TO BE DONE >> Switch "icon" to "button" in the listing from the line with "The height and width of the screenshot is (807, 1512)." up to and including the line with "[x=30, y=208]", keeping everything else the same. Give back only those lines.

DATA ENTRIES >>
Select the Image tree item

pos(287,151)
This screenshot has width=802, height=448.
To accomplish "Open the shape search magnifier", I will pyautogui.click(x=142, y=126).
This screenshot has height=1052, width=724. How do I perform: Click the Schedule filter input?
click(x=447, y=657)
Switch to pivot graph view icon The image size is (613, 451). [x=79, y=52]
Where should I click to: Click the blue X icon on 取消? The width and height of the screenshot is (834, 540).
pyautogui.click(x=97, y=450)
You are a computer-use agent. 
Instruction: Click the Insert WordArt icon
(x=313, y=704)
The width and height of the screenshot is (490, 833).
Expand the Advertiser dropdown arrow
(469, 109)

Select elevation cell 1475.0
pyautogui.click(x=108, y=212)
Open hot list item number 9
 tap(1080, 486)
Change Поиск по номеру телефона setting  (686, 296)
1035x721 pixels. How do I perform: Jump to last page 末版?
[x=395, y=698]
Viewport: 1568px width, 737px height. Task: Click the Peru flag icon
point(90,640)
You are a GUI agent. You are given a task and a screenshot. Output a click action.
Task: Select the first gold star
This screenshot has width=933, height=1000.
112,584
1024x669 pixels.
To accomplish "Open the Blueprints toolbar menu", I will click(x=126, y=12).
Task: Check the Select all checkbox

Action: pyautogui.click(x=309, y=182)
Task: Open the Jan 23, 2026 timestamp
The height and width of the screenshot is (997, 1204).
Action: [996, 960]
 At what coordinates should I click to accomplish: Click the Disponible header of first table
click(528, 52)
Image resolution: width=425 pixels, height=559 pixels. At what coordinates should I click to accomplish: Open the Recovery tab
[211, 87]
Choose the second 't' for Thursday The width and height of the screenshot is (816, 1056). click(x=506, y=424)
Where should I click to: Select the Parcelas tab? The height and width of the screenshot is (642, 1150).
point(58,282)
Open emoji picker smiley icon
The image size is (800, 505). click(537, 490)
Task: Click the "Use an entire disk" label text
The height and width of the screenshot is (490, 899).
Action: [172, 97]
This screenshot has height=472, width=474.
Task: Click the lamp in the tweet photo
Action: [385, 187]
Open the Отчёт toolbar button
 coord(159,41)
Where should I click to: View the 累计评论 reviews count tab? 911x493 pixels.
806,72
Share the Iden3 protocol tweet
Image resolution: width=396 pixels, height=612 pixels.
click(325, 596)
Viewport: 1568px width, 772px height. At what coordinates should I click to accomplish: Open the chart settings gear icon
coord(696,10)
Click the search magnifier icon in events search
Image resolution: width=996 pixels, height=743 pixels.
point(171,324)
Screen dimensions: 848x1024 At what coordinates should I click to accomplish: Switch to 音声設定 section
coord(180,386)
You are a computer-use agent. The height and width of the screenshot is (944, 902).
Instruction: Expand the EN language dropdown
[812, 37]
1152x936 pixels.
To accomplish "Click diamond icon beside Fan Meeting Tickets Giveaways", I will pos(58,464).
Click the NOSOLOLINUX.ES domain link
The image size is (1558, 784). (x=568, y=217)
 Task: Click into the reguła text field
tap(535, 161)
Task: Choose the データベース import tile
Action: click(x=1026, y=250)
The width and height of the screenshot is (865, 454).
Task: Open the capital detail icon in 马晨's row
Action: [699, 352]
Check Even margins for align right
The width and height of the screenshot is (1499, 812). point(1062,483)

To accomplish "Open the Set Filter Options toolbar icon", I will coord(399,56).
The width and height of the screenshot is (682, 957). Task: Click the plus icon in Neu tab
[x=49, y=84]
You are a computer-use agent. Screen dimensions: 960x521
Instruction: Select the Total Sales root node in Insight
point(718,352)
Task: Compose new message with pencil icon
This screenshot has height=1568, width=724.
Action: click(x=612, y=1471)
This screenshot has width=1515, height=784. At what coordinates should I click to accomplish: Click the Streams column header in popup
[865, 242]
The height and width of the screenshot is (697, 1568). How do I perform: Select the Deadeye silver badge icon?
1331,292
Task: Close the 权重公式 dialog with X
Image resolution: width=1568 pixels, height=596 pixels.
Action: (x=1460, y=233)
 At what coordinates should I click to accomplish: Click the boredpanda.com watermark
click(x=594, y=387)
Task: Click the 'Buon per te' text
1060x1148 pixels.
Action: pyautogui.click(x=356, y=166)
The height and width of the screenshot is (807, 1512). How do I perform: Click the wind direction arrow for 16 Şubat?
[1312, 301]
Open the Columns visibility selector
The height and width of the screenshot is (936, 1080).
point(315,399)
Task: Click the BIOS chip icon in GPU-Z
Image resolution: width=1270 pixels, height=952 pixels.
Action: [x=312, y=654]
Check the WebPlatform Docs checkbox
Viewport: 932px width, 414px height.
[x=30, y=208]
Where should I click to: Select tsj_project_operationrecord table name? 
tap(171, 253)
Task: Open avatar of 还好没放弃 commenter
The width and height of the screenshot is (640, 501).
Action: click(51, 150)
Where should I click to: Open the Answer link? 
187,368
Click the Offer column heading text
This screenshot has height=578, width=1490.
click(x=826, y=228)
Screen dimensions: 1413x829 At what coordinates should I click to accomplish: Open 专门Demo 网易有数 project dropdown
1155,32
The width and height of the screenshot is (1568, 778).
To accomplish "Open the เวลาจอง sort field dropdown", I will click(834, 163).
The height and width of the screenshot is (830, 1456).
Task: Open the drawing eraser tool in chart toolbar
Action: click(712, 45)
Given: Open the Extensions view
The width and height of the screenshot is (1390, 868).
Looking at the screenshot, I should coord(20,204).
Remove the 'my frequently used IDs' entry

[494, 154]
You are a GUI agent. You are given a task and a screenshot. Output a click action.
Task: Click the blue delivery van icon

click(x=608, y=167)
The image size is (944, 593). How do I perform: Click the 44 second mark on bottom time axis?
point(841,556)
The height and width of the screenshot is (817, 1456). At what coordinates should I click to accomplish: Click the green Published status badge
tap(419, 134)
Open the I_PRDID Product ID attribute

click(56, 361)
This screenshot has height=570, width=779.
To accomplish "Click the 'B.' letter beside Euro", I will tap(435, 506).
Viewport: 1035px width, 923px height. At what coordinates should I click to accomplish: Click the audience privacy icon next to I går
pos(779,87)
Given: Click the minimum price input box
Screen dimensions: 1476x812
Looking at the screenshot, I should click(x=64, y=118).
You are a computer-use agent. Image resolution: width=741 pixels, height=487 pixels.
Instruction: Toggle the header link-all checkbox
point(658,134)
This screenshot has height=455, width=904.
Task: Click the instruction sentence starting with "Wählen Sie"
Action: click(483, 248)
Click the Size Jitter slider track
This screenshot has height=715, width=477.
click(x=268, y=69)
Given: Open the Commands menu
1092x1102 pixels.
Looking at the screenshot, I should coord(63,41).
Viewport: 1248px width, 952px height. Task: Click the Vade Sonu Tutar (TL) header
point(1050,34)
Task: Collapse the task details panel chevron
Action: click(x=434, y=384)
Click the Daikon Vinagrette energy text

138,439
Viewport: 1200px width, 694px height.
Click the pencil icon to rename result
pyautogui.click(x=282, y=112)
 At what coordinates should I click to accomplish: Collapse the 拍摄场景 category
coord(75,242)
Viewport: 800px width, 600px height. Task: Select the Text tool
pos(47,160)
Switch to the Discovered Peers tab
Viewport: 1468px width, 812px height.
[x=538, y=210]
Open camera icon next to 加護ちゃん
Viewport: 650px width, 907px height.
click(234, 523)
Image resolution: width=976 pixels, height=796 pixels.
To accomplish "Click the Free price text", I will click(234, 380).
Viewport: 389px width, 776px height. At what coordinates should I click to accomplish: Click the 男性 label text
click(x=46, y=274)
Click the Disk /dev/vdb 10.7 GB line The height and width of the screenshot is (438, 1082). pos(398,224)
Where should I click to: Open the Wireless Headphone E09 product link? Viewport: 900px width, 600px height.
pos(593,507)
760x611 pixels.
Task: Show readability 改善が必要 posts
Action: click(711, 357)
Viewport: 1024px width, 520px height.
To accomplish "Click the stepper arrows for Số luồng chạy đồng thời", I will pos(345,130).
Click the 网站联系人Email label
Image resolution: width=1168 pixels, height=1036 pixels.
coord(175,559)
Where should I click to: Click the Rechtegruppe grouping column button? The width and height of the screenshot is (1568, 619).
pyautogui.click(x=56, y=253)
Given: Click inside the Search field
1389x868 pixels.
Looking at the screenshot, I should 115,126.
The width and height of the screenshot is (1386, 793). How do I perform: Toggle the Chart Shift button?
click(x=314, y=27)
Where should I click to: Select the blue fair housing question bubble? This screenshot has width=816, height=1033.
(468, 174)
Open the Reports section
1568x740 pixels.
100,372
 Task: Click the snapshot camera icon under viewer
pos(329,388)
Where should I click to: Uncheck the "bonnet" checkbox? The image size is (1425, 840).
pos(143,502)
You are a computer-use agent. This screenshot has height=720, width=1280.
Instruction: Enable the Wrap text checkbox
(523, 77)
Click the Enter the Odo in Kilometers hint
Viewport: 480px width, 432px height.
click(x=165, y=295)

COMPLETE RESPONSE >>
The height and width of the screenshot is (807, 1512). How do I perform: Click the wind direction arrow for 16 Şubat?
[1312, 301]
Open the Columns visibility selector
The height and width of the screenshot is (936, 1080).
point(315,399)
Task: Click the BIOS chip button in GPU-Z
Image resolution: width=1270 pixels, height=952 pixels.
Action: [x=312, y=654]
Check the WebPlatform Docs checkbox
Viewport: 932px width, 414px height.
[x=30, y=208]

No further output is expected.